TEXT SHOWN:
1

If suppose i want to implement a stack in c++ using arrrays is it better to do it via making a structure or class for storing the location of head and stuff like that or should you implement in more of a hard code style like this -

#include <iostream>
using namespace std;
int stack[100], n=100, top=-1;
void push(int val) {
   if(top>=n-1)
   cout<<"Stack Overflow"<<endl;
   else {
      top++;
      stack[top]=val;
   }
}
void pop() {
   if(top<=-1)
   cout<<"Stack Underflow"<<endl;
   else {
      cout<<"The popped element is "<< stack[top] <<endl;
      top--;
   }
}
void display() {
   if(top>=0) {
      cout<<"Stack elements are:";
      for(int i=top; i>=0; i--)
      cout<<stack[i]<<" ";
      cout<<endl;
   } else
   cout<<"Stack is empty";
}
int main() {
   int ch, val;
   cout<<"1) Push in stack"<<endl;
   cout<<"2) Pop from stack"<<endl;
   cout<<"3) Display stack"<<endl;
   cout<<"4) Exit"<<endl;
   do {
      cout<<"Enter choice: "<<endl;
      cin>>ch;
      switch(ch) {
         case 1: {
            cout<<"Enter value to be pushed:"<<endl;
            cin>>val;
            push(val);
            break;
         }
         case 2: {
            pop();
            break;
         }
         case 3: {
            display();
            break;
         }
         case 4: {
            cout<<"Exit"<<endl;
            break;
         }
         default: {
            cout<<"Invalid Choice"<<endl;
         }
      }
   }while(ch!=4);
   return 0;
}

Im just trying to know what is a more accepted method.

  • Unfortunately, if you ask ten C++ developers "what is a more accepted method for " you are guaranteed to get at least eleven different answers. You are asking for opinions, and that's not an appropriate question for Stackoverflow, which is not about opinion polls, only fact-based questions on technical, programming topics. – Sam Varshavchik Aug 26 '22 at 18:01
  • "or should you implement in more of a hard code style like this" - Well, imagine if you want to have more than one stack in a program. The style presented as is here would make that difficult/impossible. As to struct vs class, google those to see what little difference there is. – TheUndeadFish Aug 26 '22 at 18:02
  • If you want more than one stack, a class type could be useful - like [std::stack](https://en.cppreference.com/w/cpp/container/stack). – BoP Aug 26 '22 at 18:03
  • If you ask seasoned C++ developers that aren't building on embedded systems where the rules become bizarre, how they would do this, they'd tell you to use `std::stack` and worry about more important things that aren't already solved by existing containers/algorithms. – WhozCraig Aug 26 '22 at 18:04
  • If possible, I recommend you invest in [some good C++ books](https://stackoverflow.com/questions/388242/the-definitive-c-book-guide-and-list/388282#388282) and learn about classes. And once you have implemented a nice working stack class, throw it away and use the standard `std::stack`. – Some programmer dude Aug 26 '22 at 18:05

1 Answers1

5

The approach you've taken here using global variables is fine for a simple implementation, but it has a major drawback in most real-world applications: it's not reusable.

What if you need two stacks in your program? That would require creating a second set of global variables and a second set of functions to act on them.

That is the problem that using a class solves. If you wrap all of your stack's state in a class then you can create a single set of functions that can operate on any object of that class. Then creating a second stack is very simple.

Of course, for most real world applications you shouldn't implement your own stack anyway. Just use std::stack unless you have a very compelling reason not to. But that still supports the same conclusion. Because std::stack is a self-contained, reusable class any program can use it without having to re-implement their own stack logic (possibly multiple times).

EXERCISE DATA:
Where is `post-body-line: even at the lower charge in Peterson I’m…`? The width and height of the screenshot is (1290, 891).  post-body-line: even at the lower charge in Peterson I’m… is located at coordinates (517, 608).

TASK OBJECTIVE: Rewrite the passage of the stack text between "The approach you've" and "act on them.", inclusive, swapping "global variables" for "file-scope variables".

TASK OUTPUT:
The approach you've taken here using file-scope variables is fine for a simple implementation, but it has a major drawback in most real-world applications: it's not reusable.

What if you need two stacks in your program? That would require creating a second set of file-scope variables and a second set of functions to act on them.